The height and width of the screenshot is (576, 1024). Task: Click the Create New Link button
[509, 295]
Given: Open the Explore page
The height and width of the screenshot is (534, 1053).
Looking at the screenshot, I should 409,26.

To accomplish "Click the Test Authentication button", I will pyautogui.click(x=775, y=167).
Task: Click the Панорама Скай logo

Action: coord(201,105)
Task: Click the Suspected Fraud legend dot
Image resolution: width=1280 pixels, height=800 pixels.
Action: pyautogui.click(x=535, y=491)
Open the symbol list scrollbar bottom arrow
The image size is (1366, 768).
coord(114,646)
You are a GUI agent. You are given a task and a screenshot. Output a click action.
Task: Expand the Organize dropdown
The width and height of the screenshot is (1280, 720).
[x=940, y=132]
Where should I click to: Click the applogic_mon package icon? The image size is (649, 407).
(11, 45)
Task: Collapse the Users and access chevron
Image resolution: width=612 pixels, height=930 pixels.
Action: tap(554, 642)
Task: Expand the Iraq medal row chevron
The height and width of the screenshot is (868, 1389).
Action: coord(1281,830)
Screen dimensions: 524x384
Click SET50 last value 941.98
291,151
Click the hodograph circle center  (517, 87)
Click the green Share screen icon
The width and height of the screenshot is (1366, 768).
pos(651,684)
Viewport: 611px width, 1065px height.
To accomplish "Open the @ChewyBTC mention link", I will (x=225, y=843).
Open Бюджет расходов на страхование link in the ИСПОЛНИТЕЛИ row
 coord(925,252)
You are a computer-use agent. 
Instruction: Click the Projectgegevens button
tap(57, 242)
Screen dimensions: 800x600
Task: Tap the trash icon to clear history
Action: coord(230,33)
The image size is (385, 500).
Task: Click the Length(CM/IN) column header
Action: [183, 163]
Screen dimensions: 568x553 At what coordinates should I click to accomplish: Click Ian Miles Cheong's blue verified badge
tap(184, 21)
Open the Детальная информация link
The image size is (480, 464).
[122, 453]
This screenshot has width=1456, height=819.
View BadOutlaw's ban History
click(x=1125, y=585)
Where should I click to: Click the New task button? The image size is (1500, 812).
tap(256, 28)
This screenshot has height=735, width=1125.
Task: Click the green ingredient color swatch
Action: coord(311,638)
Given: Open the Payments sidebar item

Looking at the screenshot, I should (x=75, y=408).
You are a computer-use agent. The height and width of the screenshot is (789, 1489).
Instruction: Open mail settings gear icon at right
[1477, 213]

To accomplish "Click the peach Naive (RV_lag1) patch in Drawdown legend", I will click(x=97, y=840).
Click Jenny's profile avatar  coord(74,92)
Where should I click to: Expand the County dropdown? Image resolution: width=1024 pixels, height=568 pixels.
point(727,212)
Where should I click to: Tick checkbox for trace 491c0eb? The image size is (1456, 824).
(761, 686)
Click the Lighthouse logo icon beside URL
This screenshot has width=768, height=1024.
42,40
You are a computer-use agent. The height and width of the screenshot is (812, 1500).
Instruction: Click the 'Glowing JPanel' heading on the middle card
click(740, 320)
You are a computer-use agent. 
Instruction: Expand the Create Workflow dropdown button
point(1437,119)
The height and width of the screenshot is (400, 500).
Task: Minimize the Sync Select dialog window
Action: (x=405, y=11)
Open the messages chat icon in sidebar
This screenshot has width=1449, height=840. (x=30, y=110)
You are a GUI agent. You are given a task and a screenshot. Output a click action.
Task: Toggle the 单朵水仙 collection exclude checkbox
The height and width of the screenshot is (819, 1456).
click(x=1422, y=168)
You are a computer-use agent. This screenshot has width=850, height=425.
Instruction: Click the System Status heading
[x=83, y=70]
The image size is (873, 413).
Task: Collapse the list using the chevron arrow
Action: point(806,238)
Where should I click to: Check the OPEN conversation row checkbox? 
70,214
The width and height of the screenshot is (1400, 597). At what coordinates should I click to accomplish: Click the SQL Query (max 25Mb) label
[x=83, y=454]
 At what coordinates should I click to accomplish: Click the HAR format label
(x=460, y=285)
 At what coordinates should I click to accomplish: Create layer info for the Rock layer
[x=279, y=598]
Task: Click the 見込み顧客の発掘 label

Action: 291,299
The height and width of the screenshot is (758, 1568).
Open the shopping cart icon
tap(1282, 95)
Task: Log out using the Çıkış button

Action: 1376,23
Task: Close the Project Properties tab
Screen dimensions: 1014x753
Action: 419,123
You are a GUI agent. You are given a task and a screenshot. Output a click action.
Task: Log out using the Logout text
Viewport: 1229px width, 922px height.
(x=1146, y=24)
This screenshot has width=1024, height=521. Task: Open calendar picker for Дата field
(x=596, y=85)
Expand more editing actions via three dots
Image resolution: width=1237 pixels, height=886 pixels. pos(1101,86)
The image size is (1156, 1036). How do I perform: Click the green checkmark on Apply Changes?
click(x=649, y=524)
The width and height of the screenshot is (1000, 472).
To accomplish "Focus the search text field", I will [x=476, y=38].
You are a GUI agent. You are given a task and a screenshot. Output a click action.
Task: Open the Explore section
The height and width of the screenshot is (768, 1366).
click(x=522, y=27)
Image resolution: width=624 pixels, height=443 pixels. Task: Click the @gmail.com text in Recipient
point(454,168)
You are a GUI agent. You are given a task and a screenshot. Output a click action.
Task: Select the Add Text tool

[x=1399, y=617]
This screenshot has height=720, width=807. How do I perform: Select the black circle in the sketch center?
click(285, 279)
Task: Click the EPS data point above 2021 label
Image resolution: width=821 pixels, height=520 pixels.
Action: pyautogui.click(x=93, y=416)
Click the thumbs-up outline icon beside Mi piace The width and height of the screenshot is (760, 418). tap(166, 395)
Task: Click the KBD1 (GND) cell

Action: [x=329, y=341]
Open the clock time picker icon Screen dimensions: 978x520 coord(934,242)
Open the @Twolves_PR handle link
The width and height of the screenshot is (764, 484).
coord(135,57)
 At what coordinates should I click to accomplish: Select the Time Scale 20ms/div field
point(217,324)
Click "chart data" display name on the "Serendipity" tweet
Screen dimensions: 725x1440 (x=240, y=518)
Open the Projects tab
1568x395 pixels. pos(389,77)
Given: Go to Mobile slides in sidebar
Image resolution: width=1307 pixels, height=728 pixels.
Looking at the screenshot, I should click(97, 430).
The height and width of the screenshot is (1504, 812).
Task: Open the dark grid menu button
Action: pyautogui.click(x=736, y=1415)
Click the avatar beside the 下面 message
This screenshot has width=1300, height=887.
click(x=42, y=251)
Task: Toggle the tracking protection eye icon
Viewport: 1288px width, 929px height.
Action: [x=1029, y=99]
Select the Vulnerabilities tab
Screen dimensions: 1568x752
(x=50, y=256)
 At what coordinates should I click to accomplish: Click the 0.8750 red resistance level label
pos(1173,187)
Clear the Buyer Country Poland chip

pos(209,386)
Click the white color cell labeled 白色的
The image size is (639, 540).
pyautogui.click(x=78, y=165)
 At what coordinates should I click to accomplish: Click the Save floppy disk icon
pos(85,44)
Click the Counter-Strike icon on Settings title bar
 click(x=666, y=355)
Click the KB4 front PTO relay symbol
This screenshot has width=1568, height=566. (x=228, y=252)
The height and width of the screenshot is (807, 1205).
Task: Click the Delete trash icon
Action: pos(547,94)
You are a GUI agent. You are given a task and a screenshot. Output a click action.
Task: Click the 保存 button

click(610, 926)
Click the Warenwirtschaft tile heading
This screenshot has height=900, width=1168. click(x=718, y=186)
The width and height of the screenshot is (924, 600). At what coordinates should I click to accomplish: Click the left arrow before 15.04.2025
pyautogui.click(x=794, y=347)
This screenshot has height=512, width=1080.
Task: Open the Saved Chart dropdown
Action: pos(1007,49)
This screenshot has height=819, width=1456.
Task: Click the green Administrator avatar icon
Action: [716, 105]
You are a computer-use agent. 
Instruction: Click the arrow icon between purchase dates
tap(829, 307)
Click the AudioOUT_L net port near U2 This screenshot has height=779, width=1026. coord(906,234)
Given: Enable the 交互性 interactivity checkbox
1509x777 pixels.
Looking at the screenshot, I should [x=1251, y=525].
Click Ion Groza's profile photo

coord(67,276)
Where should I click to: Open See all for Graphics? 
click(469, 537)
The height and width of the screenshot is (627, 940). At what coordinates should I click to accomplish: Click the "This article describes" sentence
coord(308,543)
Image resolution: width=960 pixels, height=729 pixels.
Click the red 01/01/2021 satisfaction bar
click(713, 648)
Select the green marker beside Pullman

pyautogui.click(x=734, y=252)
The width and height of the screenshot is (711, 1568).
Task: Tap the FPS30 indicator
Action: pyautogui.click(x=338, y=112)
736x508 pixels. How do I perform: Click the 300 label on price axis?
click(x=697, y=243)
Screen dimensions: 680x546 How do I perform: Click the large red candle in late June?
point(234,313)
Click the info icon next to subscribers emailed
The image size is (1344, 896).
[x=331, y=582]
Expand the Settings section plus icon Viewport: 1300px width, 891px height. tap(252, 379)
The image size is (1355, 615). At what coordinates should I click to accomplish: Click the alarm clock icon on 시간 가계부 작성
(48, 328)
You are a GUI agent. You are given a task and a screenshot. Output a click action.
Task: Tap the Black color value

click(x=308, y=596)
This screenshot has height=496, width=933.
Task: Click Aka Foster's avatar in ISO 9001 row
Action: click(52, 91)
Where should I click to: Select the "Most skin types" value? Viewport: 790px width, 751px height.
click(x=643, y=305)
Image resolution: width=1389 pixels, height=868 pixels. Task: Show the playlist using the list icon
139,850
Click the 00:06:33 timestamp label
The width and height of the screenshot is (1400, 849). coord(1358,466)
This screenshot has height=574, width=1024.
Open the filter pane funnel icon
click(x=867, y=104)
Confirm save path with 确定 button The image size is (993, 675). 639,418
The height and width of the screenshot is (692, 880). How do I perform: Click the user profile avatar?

***

◆ TASK GOAL
Change every "At what coordinates should I click to accomplish" to "Where should I click to" in the rows starting with the line with "resistance level label" and going on through the line with "tap(829, 307)". Return only those rows, with everything else unchanged.

◆ SOLUTION FOR THIS PROBLEM
 Where should I click to: Click the 0.8750 red resistance level label
pos(1173,187)
Clear the Buyer Country Poland chip

pos(209,386)
Click the white color cell labeled 白色的
The image size is (639, 540).
pyautogui.click(x=78, y=165)
 Where should I click to: Click the Save floppy disk icon
pos(85,44)
Click the Counter-Strike icon on Settings title bar
 click(x=666, y=355)
Click the KB4 front PTO relay symbol
This screenshot has width=1568, height=566. (x=228, y=252)
The height and width of the screenshot is (807, 1205).
Task: Click the Delete trash icon
Action: pos(547,94)
You are a GUI agent. You are given a task and a screenshot. Output a click action.
Task: Click the 保存 button

click(610, 926)
Click the Warenwirtschaft tile heading
This screenshot has height=900, width=1168. click(x=718, y=186)
The width and height of the screenshot is (924, 600). Where should I click to: Click the left arrow before 15.04.2025
pyautogui.click(x=794, y=347)
This screenshot has height=512, width=1080.
Task: Open the Saved Chart dropdown
Action: pos(1007,49)
This screenshot has height=819, width=1456.
Task: Click the green Administrator avatar icon
Action: [716, 105]
You are a computer-use agent. 
Instruction: Click the arrow icon between purchase dates
tap(829, 307)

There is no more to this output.